**Task list**
**A.** Answer these questions using the post on currency wars.
(i) What other name is used for currency wars?
(ii) How many countries cut interest rates or eased monetary policy from January to April 2015?
(iii) What company is Peter Schiff CEO of?
**B.** Duplicate a passage from the post on currency wars. Begin at the words "Posted by Mike" and stop after "devaluation attempts simultaneously.".
**C.** Finish out the next part of the post on currency wars, starting after its last sentence.

**Text provided**
###

Posted by Mike Prettyman on August 24, 2015 - 5:14pm


What is a currency war?

Currency wars are also referred to as "competitive devaluations." They occur when a number of nations seek to deliberately depreciate the value of their domestic currencies. The goal is to stimulate their respective economies.

You see, a weaker currency will make a nation's exports more competitive in global markets and simultaneously makes imports more expensive. Higher export volumes increase economic growth, while more expensive imports encourage consumers to shift to local alternatives instead of imported products.
While currency devaluation is a common occurrence in the foreign exchange market, the hallmark of a currency war is that a number of nations engage in devaluation attempts simultaneously.

Presently, more than 20 countries have reduced interest rates or implemented measures to ease monetary policy from January to April 2015. And in August, China – the world's second-largest economy – jumped on board in a major way, placing a strain on the world reserve currency, the U.S. dollar…

Currency Wars: China Has U.S. Dollar on Puppet Strings

Peter Schiff, CEO of Euro Pacific Capital and best-selling author of "Crash Proof," issued a warning about currency wars and an impending U.S. dollar collapse. He spoke to Newsmax TV on Aug. 11:

"We're on the verge of a much worse financial crisis than the one we went through in 2008, and it's going to take the form of a currency crisis. You're talking about currency wars. America is going to win the currency war, which is a race to the bottom, and you don't want to win a currency war because a currency war is different from most wars in that the object is to kill yourself and unfortunately, we're going to succeed."

###

**Records**
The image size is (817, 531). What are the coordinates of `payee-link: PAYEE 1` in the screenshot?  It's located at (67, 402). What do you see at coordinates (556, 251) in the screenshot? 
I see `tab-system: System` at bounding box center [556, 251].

###

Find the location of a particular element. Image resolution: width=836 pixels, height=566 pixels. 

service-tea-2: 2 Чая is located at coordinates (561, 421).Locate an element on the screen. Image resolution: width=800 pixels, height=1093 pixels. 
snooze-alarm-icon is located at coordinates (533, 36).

###

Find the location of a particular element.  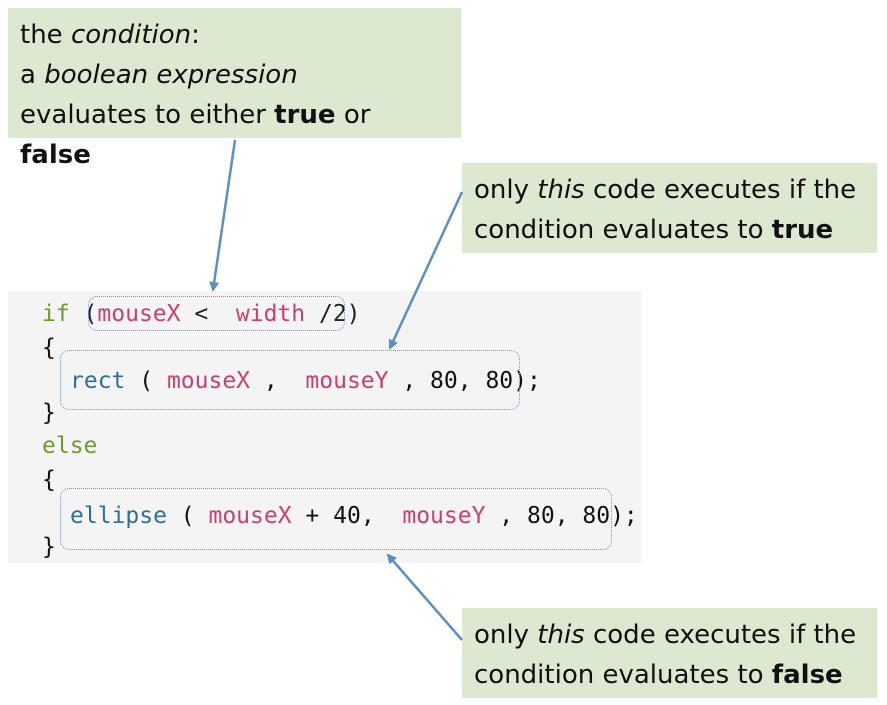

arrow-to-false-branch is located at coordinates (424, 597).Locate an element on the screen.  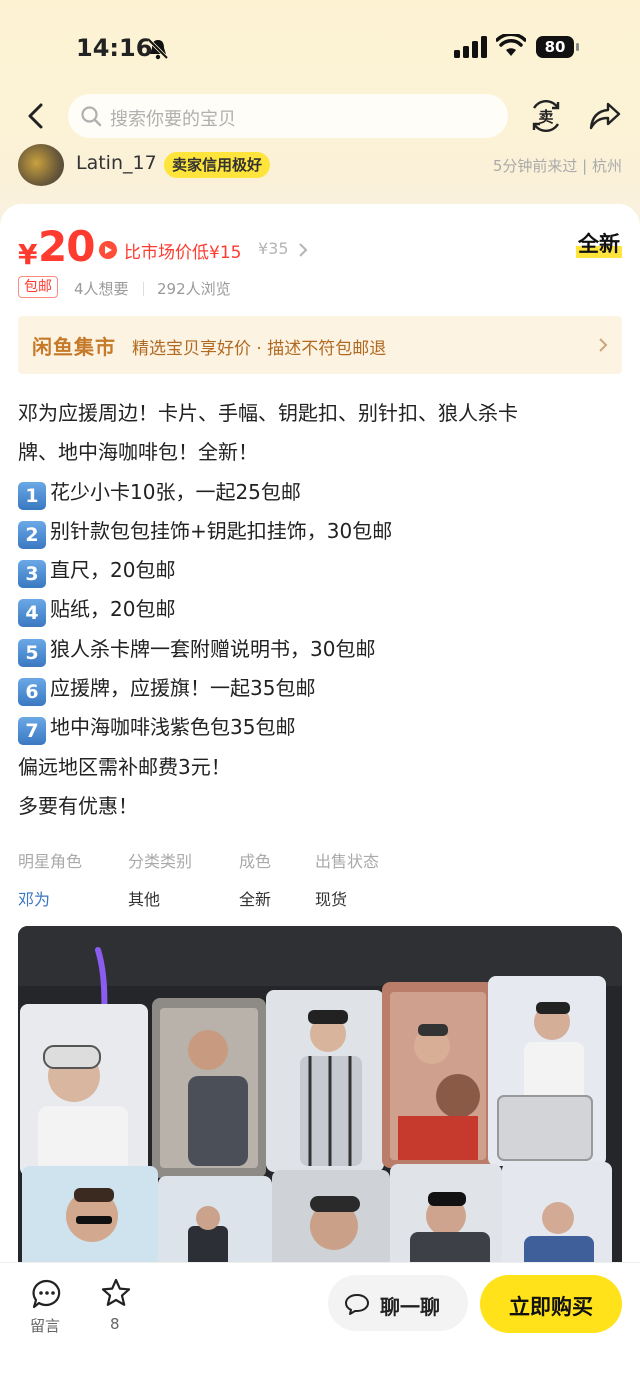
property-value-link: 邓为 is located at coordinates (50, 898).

###

**Expected outputs**
**A.**
(i) Competitive devaluations.
(ii) More than 20.
(iii) Euro Pacific Capital.

**B.**
Posted by Mike Prettyman on August 24, 2015 - 5:14pm


What is a currency war?

Currency wars are also referred to as "competitive devaluations." They occur when a number of nations seek to deliberately depreciate the value of their domestic currencies. The goal is to stimulate their respective economies.

You see, a weaker currency will make a nation's exports more competitive in global markets and simultaneously makes imports more expensive. Higher export volumes increase economic growth, while more expensive imports encourage consumers to shift to local alternatives instead of imported products.
While currency devaluation is a common occurrence in the foreign exchange market, the hallmark of a currency war is that a number of nations engage in devaluation attempts simultaneously.

**C.**
You see, no other country has had this much impact on the U.S. monetary policy in quite some time – or arguably, ever. The U.S. Federal Reserve must now reconsider the dollar's role in foreign exchange markets as it decides whether to raise interest rates this year.

"It is very possible that we could see a 10% to 15% drop in the exchange rate against the U.S. dollar in the next week or two," Duncan Innes-Ker, of the Economist Intelligence Unit, told The Guardian on Aug. 13.

In an Aug. 13 report, Morgan Stanley analysts Hans Redeker, Ian Stannard, and Sheena Shah said China has exported "deflationary pressure" for global central banks to depress their countries' own exchange rates. "This is not a marginal event, given China's economic weight."

The Fed was expected to raise rates as early as next month. It has said it wants to be "reasonably confident" inflation is returning to its 2% target before enacting a rate change.

But a weaker yuan would reduce the price of Chinese goods. That, in turn, would depress the already low U.S. inflation rate of 1.3%.